• [Set of tasks]
#1 Answer these questions using the NaNoWriMo forum thread:
(a) What word count did Pluralized report on the morning of Nov 7?
(b) What reason does Gavrushka give for writing no new words on Wednesday?
(c) On what date did Solaceinwords first hear about NaNo?
#2 Write what comes next in the NaNoWriMo forum thread, starting after the final sentence of its last post.

• [Excerpt]
· · · · ·

Nice artwork everyone, and kudos on the energy and commitment so far :mrgreen:


----------



## Pluralized (Nov 4, 2013)

Mine's gone rogue, but not necessarily in a bad way. My biggest issue I think, is how my story has become multi-POV and I'm struggling to keep all the different threads in tact with the overall whole. It's going to be a decent story, I think!

At 14,500w and ahead by a few days. Scrivener has a terrific function for setting targets and it even alerts you when you reach your daily goal. I did a whole session this morning and this evening - I'm hoping to either finish a few days early and spend the rest of the month trying to scoop it into a pile that makes some sense, or just write until the end of the month and see what I end up with. Once I reach the ending, I don't think there will be much left to milk out of this particular pony, though... 

Glad I decided to do this. Actually buckling down and writing a novel, finally.


----------



## Gavrushka (Nov 5, 2013)

I'm horrified that you've managed so many words! - I am a little more than 1,000 over target, and that includes the word count for the next LM fiction competition.

When my wip is finished, it will be my fourth completed novel. Even so, it'll be a good few years before I have the skills to write them well enough for public consumption.

I think writingforums should consider a sponsoring a December NanoWriMo... It's one hell of an incentive!


----------



## Gargh (Nov 5, 2013)

Gavrushka said:


> I think writingforums should consider a sponsoring a December NanoWriMo...



...or perhaps a National Novel Editing Month?!!? :coffeescreen:


----------



## PiP (Nov 5, 2013)

Pluralized said:


> Glad I decided to do this. Actually buckling down and writing a novel, finally.


NaNoWriMo certainly helps focus the mind! Great word count 

* Gavrushka * 






  			 			At least you are over target 

How's everyone else progressing?


----------



## Pluralized (Nov 7, 2013)

19,139 as of this morning. Just realized another exciting facet to my bartender/torture artist antagonist that I'll be exploiting for hopefully another few thousand. Fifty-kay is a lot!


----------



## Gavrushka (Nov 7, 2013)

Damn, I'm at a fraction of that. - I'll likely have a few more words out later today, but I am on 12,149 at the minute. - I was away Tuesday night, and so there were no new words on Wednesday. 

In my story, Geoff is approaching the end of an encounter with a tactile sentient female reptile, who has the ability to alter his blood chemistry by touch.


----------



## Solaceinwords (Nov 8, 2013)

I actually only heard about NaNo on October 31st, haha! So I was right on time. But I decided to do mine based on a dream I had. When I woke up front he dream I said "Wow, I should try and write this out and make a novel." And that was maybe a week or two before I learned about NaNo. So when my Tumblr friend told me about it, I figured some sort of diet your the fates or whatever was telling me "HEY, DO THIS NOW. DON'T WAIT." So I'm not.

· · · · ·

• [Dataset]
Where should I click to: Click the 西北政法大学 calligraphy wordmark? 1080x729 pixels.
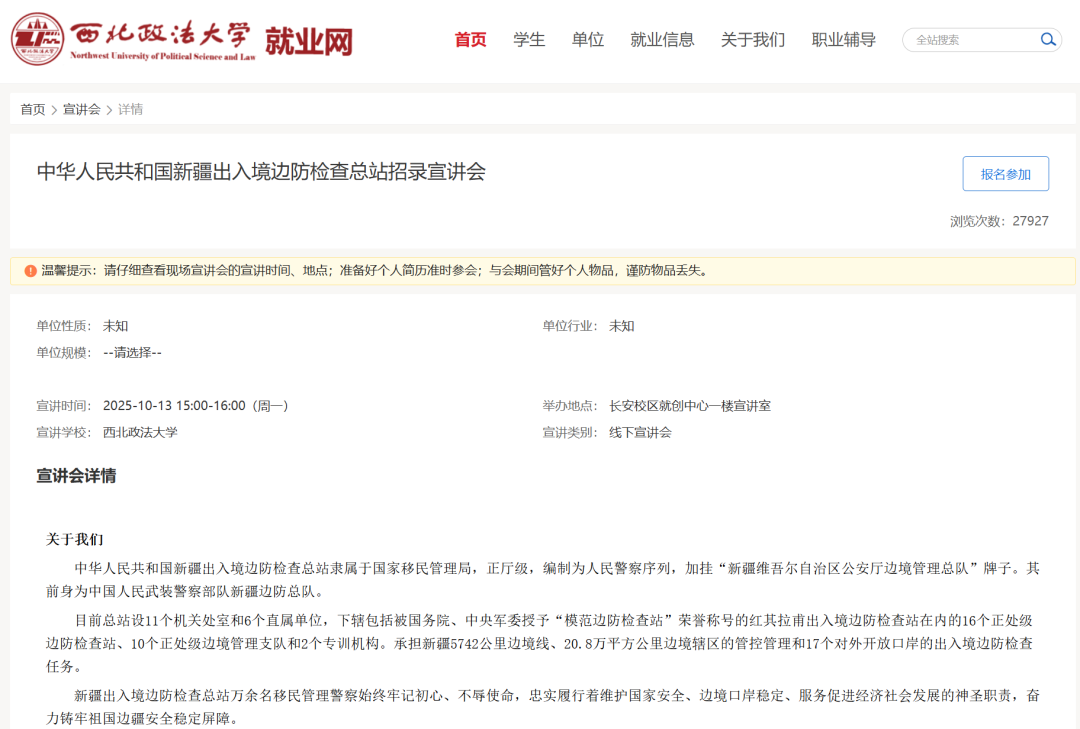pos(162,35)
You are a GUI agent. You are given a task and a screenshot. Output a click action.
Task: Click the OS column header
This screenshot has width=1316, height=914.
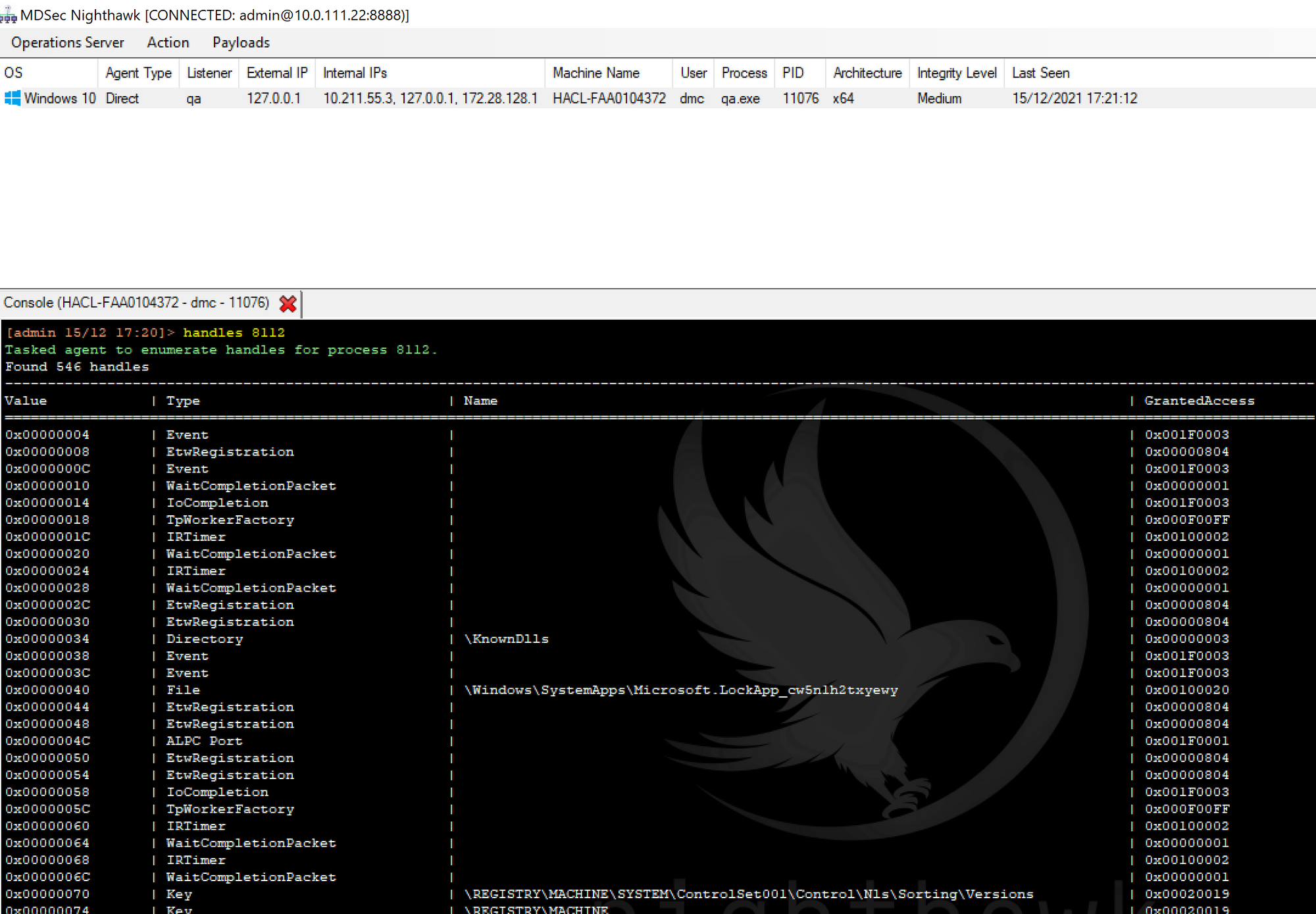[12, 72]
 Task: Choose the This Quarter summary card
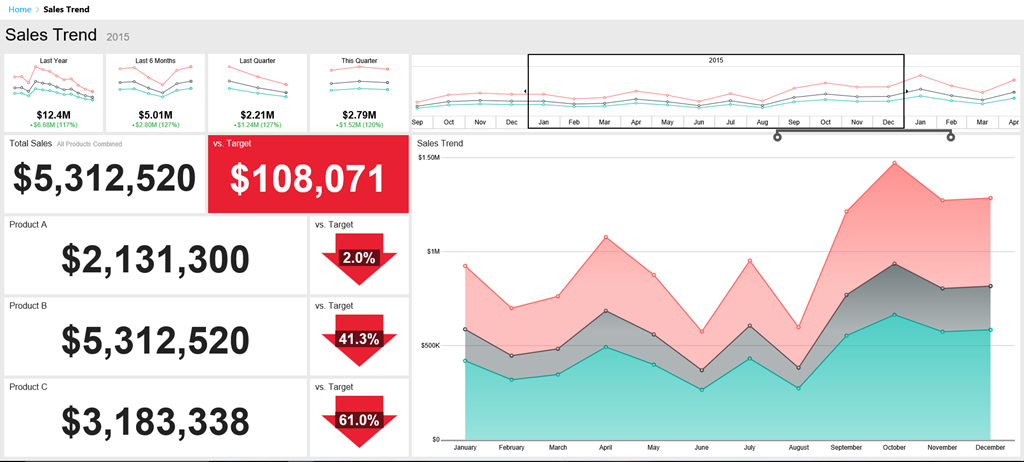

· · · · ·

• [Final answers]
#1
(a) 19,139
(b) Gavrushka was away Tuesday night.
(c) October 31st

#2
However, at only 5,700 words or so I'm falling behind. I'm hoping to use if not this weekend then next to do a complete catch up. Sort of a writing sprint if you will.


----------



## J Anfinson (Nov 9, 2013)

I joined way late, but I don't care if I win. I'm finding the word count uploader to be a good motivator to keep from editing. I just started last night, and did the 1700. Right now I'm at like 2200 words. I plan on doing at least another 1700 today, and hopefully more as time allows.


----------



## PiP (Nov 9, 2013)

Gargh said:


> ...or perhaps a National Novel Editing Month?!!?



Nice one, Gargh! LOL 




Pluralized said:


> 19,139 as of this morning. Just realized another exciting facet to my bartender/torture artist antagonist that I'll be exploiting for hopefully another few thousand. Fifty-kay is a lot!



And you are nearly half way there!




Solaceinwords said:


> ... I figured some sort of diet your the  fates or whatever was telling me "HEY, DO THIS NOW. DON'T WAIT." So I'm  not.
> 
> However, at only 5,700 words or so I'm falling behind. I'm hoping to use  if not this weekend then next to do a complete catch up. Sort of a  writing sprint if you will.



Hey Solace, your dream sounds as if it was well timed  How's the word count progressing?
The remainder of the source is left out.